OUR NEED TO CONTINUE TO ADAPT TO OUR INFORMATION TECHNOLOGY SYSTEMS TO ALLOW US
TO PROVIDE NEW AND EXPANDED SERVICES COULD PRESENT OPERATIONAL ISSUES AND
REQUIRE SIGNIFICANT CAPITAL SPENDING.

         As we continue to offer internet banking and other on-line services to
our customers, and continue to expand our existing conventional banking
services, we will need to adapt our information technology systems to handle
these changes in a way that meets constantly changing industry and regulatory
standards. This can be very expensive and may require significant capital
expenditures. In addition, our success will depend, among other things, on our
ability to provide secure and reliable services, anticipate changes in
technology, and efficiently develop and introduce services that are accepted by
our customers and cost effective for us to provide. Systems failures, delays,
breaches of confidentiality and other problems could harm our reputation and
business.

                                       8


CERTAIN PROVISIONS OF OUR CHARTER, BYLAWS, AND RIGHTS AGREEMENT COULD MAKE THE
ACQUISITION OF OUR COMPANY MORE DIFFICULT.

         Certain provisions of our Charter, Bylaws, and Rights Agreement between
us and American Stock Transfer and Trust Company, as Rights Agent, could make
the acquisition of our company more difficult. These provisions include
authorized but unissued shares of preferred and common stock that may be issued
without stockholder approval; three classes of directors serving staggered
terms; preferred share purchase rights that generally become exercisable if a
person or group acquires 15% or more of our common stock or announces a tender
offer for 15% or more of our common stock; special requirements for stockholder
proposals and nominations for director; and super-majority voting requirements
in certain situations including certain types of business combinations.

TERRORIST ATTACKS COULD ADVERSELY AFFECT US.

         Any terrorist attacks and responses to such activities could adversely
affect the Company in a number of ways, including, among others, an increase in
delinquencies, bankruptcies or defaults that could result in a higher level of
non-performing assets, net charge-offs, and provision for loan losses.

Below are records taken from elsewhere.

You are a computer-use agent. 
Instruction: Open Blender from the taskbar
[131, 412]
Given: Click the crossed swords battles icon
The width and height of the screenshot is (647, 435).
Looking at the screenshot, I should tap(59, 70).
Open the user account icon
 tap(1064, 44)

            CAUTIONARY STATEMENT REGARDING FORWARD-LOOKING STATEMENTS

         The statements in this prospectus include forward-looking statements
within the meaning of the applicable provisions of the Private Securities
Litigation Reform Act of 1995 regarding management's beliefs, projections, and
assumptions concerning future results and events. These forward-looking
statements may include, but are not limited to, such words as "believes,"
"expects," "anticipates," "intends," "plans," "estimates," "may," "will,"
"should," "could," "predicts," "potential," "continue," or the negative of such
terms and other comparable terminology or similar expressions. Forward-looking
statements are not guarantees. They involve known and unknown risks,
uncertainties, and other factors that may cause the actual results, performance,
or achievements of Cathay to be materially different from any future results,
performance, or achievements expressed or implied by such forward-looking
statements. Such risks and uncertainties and other factors include, but are not
limited to adverse developments or conditions related to or arising from:

     o   expansion into new market areas;

     o   acquisitions of other banks, if any;

     o   fluctuations in interest rates;

     o   demographic changes;

     o   competitive pressures;

     o   deterioration in asset or credit quality;

     o   changes in the availability of capital;

     o   legislative and regulatory developments;

     o   changes in business strategy, including the formation of a real estate
         investment trust;

     o   general economic or business conditions in California and other regions
         where Cathay Bank has operations; and

     o  other factors discussed in this prospectus under "Risk Factors."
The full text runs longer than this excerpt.